2019年11月07日 公開

ママが味噌汁を飲むと赤ちゃんが安眠!?

 日本では、若い人を中心に和食離れが進んでいる。一方、海外では健康志向に加え、2013年のユネスコ世界無形文化遺産への登録もあってか、和食への注目度は高い。そうした中、和食の良さを後押しするような研究結果が、富山大学大学院の研究グループから報告された。「子どもの健康と環境に関する全国調査(エコチル調査)」に参加した7万2,000組を超える母子のデータを解析したところ、妊娠中に味噌汁を飲むことの多かった女性から生まれた子供は、あまり飲まなかった女性の子供に比べて、1歳時点で睡眠不足になりにくいことが分かったという。詳細は、PLoS One2019; 14: e0222792)に掲載されている。

7万2,000組超の母子を対象に解析

 人は通常、毎日決まった時間に起床・就寝し、おおむね一定のリズムで生活している。このリズムを「概日リズム(体内時計)」と呼ぶ。概日リズムは、日光を浴びる時間帯や食事の影響を受け、乱れることがある。

 幼少期に概日リズムが乱れて睡眠不足に陥ると、体の発達、特に肥満に影響すると指摘されている。子供の概日リズムに影響を及ぼす要因については、さまざまな角度からの研究が必要である。
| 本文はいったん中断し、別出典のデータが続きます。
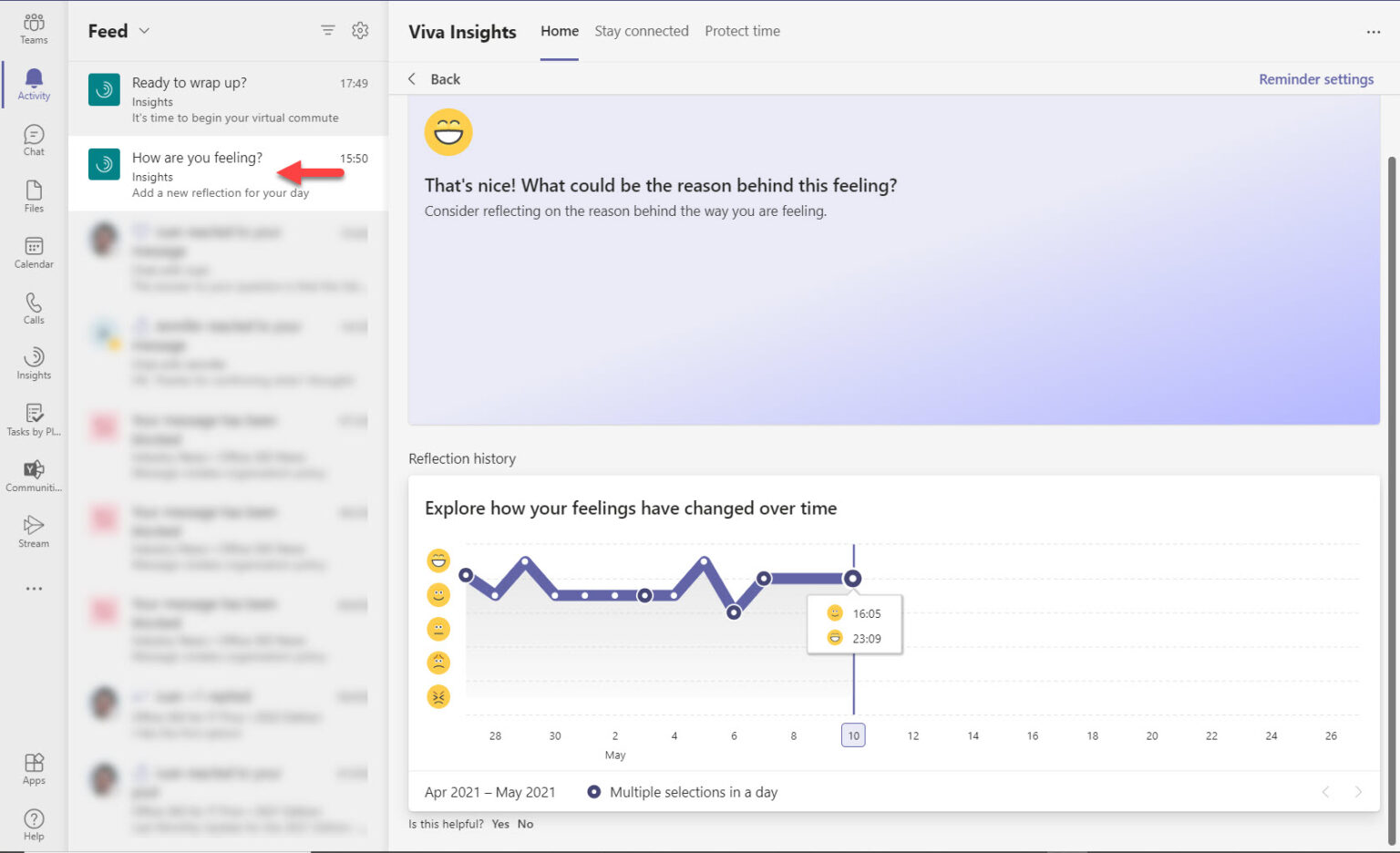Open the Teams app store via Apps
 発酵食品の摂取は、腸内細菌叢に影響を与え、健康維持に役立つとの情報が増え、関心を集めている。また、母親の腸内細菌は子供に受け継がれるため、妊娠中の発酵食品の摂取が子供の発達や生活習慣に影響を及ぼすといった報告がある。さらに近年では、概日リズムが腸内細菌叢の影響を受けることも報告されている。
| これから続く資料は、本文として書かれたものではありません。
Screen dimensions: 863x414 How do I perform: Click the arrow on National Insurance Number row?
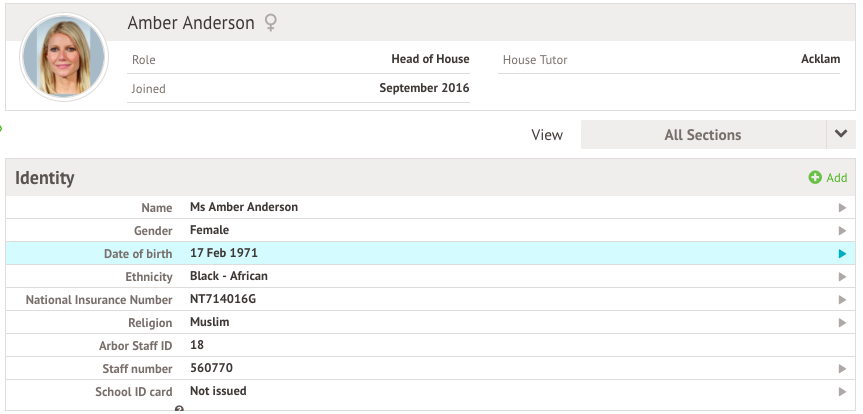tap(842, 300)
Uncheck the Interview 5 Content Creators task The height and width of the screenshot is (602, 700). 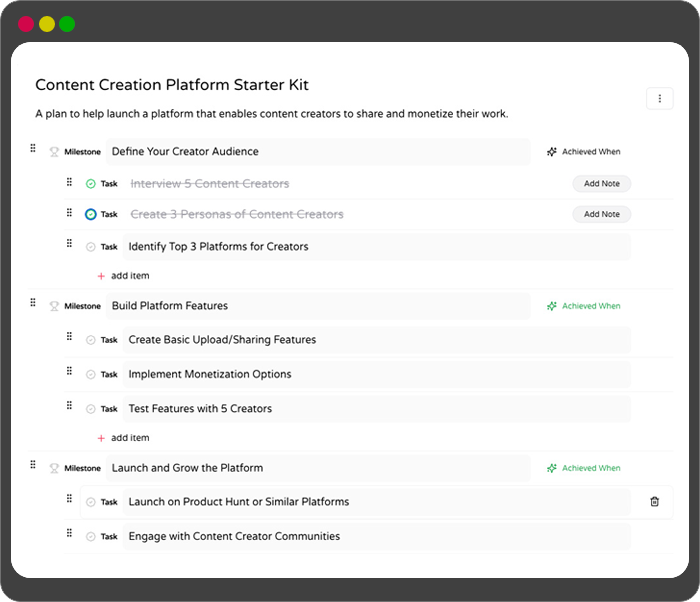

 こうした背景から、研究グループは今回、妊娠中の発酵食品の摂取が、生まれてきた子供の睡眠時間に及ぼす影響について検討した。解析対象は、エコチル調査に参加した7万2,624組の母子で、子供の年齢は1歳だった。妊娠中の発酵食品の摂取状況は、食事の摂取頻度に関するアンケート項目のうち、味噌汁、ヨーグルト、チーズ、納豆についての回答を用いた。また、子供の睡眠時間については、1日11時間未満を睡眠不足と定義した。

妊娠中の味噌汁摂取で、子の睡眠不足リスクが低下

 対象を、妊娠中の味噌汁の摂取量で4群に分け、子供の睡眠不足との関連を解析した。その結果、味噌汁の摂取量(中央値)が最も少ない群(10g/日)に対して、2番目に少ない群(32.1g/日)、3番目に少ない群(88.4g/日)、最も多い群(225.0g/日)では、子供が睡眠不足になるリスクがそれぞれ8%、13%、8%低下。妊娠中に摂取する味噌汁の量が増えると、子供が1歳の時点で睡眠不足になる割合が明らかに低くなることが示された。一方、ヨーグルト、チーズ、納豆では、摂取量と睡眠不足との間に関連は認められなかった。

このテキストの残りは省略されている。